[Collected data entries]
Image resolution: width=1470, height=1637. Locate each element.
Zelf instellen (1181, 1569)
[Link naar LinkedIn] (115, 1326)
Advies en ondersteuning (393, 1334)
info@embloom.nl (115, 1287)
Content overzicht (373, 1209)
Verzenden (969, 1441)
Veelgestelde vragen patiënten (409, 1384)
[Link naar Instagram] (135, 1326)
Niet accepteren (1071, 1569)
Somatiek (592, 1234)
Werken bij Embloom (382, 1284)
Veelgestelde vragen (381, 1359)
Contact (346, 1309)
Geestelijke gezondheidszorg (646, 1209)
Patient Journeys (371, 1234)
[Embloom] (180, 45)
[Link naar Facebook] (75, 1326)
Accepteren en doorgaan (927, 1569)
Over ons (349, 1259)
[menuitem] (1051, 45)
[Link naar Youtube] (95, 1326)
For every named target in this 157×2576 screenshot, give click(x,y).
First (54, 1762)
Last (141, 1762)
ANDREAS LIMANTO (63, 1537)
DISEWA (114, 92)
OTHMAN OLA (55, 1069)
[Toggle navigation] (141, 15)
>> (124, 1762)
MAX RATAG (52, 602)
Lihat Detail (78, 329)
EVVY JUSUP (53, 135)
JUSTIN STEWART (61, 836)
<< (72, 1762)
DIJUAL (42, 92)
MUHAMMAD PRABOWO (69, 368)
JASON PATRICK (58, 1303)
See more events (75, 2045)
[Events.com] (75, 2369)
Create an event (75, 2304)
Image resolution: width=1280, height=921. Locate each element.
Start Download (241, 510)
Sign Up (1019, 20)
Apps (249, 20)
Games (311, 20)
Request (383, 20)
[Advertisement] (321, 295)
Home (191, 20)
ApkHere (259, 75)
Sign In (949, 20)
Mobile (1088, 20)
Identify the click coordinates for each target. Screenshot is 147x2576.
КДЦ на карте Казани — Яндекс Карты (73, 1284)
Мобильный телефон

**Exercise requirements:** Scan the records above, then copy out each line that mentions "height".

**Solution for this task:**
Image resolution: width=1470, height=1637. Locate each element.
Image resolution: width=1280, height=921. Locate each element.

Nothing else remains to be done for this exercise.